A Lei Fundamental
Cada vez mais temos que ver as vias de comunicação como um ecossistema onde “habitam” vários e diferentes tipos de mobilidade. Mas para que ele funcione, como em todos os ecossistemas, tem que haver um equilíbrio.

Cada vez mais temos que ver as vias de comunicação como um ecossistema onde “habitam” vários e diferentes tipos de mobilidade.
Ora, para que esse mesmo ecossistema funcione tem que haver equilíbrio e por equilíbrio entenda-se respeito pelas outras mobilidades e coerência entre direitos e deveres.
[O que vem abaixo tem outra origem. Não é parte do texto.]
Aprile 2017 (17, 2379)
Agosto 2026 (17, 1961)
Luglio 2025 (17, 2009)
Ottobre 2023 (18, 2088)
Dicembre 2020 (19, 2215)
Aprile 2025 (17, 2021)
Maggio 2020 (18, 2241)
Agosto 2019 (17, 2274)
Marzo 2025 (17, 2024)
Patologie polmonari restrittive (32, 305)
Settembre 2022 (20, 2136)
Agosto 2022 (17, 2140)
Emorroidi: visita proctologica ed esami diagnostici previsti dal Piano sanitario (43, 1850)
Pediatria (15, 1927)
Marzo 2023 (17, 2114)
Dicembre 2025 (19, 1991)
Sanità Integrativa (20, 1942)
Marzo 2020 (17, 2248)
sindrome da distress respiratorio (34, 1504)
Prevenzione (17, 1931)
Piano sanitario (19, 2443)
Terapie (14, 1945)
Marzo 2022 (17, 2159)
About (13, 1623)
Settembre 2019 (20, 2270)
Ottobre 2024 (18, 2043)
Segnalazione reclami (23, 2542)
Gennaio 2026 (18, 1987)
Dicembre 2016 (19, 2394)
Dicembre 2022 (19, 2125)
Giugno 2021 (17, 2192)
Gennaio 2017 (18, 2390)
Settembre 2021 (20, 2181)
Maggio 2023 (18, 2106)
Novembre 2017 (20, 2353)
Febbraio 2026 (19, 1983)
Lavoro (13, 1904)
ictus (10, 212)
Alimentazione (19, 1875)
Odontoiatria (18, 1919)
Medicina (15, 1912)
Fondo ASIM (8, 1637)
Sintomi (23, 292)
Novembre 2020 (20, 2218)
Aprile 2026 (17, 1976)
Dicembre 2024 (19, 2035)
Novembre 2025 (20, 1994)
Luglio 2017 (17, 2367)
Acho que neste caso deveria haver uma lei superior a tudo, que se chama lei do bom senso, mas como este não abunda, então vamos olhar para a lei a aplicá-la.
Este tipo de equilíbrio é cada vez mais premente no meio urbano, mas também cada vez mais vemos comportamentos que são totalmente desrespeitosos da lei fundamental do bom senso.
Quantos de nós não nos deparamos já com peões e ciclistas numa auto-estrada? Quantos de nós não nos deparamos com automóveis parados em ciclovias, ou estacionados em lugares reservados para pessoas com mobilidade reduzida? E quantos de nós não tivemos que nos desviar de peões que passeiam placidamente pela ciclovia, ou pela rua?
Curiosamente há lei para todos estes casos, mas infelizmente há também demasiada impunidade, pois esta é, muitas vezes, profundamente desequilibrada no que aos direitos e deveres diz respeito.
Temos todos que nos convencer que “passeio” é uma via unicamente destinada a peões e por peões entendam-se todos aqueles que andam a pé, empurram carrinhos de bebé ou outros, e que até podem circular com uma bicicleta, ou moto à mão, ou seja desmontando e empurrando o veículo. Aqui há uma excepção: crianças com menos de dez anos podem circular de bicicleta no passeio, acompanhadas por adultos.
“Ciclovia”, como o seu próprio nome indica é uma via, um corredor de tráfego, destinada a bicicletas, sejam eléctricas, ou e-bikes (bicicletas eléctricas). Aqui há uma área cinzenta, que se prende com outras mobilidades, como trotinetas, skates e outras coisas com rodas associadas a motores eléctricos. O que acontece hoje nestas vias é que cada vez mais os ciclistas se debatem com a “contaminação” provocada por peões e pelas tais outras coisas, que normalmente são ““conduzidas”” (as duplas aspas não estão por acaso) por utilizadores ocasionais e normalmente desprovidos da tal lei fundamental.
A lei principal, a lei do bom senso, essa sim, tem que ser a regra principal para todos quanto utilizamos a via pública. 
Por fim as ruas ou estradas. São vias de comunicação destinadas a veículos automóveis e se forem vias-rápidas, ou auto-estradas, então aí apenas os podem circular estes veículos. Ora, os automobilistas têm o direito de circular e depois têm os deveres de respeitar a sinalização, os limites de velocidade, em suma o código de estrada. Mas acima de tudo, digo eu, têm a obrigação de respeitar a tal lei do bom senso. Em todas as outras mobilidades, os direitos quase parecem que se sobrepõem aos deveres.
Quantas vezes vemos ciclistas a terem que “invadir” a rua, pois a ciclovia está sobrecarregada de gente a passear. Ciclistas que ignoram a sinalização das vias e peões que atravessam de qualquer forma, sem sequer tomarem a mais básica medida de segurança, que é olhar para o lado, antes de por o pé fora do passeio e já nem me atrevo a falar das outras mobilidades em que motores eléctricos se associam a rodas…
Noticias como a da jovem que recentemente foi multada por atravessar na passadeira sem olhar para a via, levam-me a acreditar que os direitos e deveres podem estar a caminhar no sentido do equilíbrio e esperar que este não seja apenas um exemplo isolado. No entanto, entendo que a lei principal, a lei do bom senso, essa sim, tem que ser a regra principal para todos quanto utilizamos a via pública.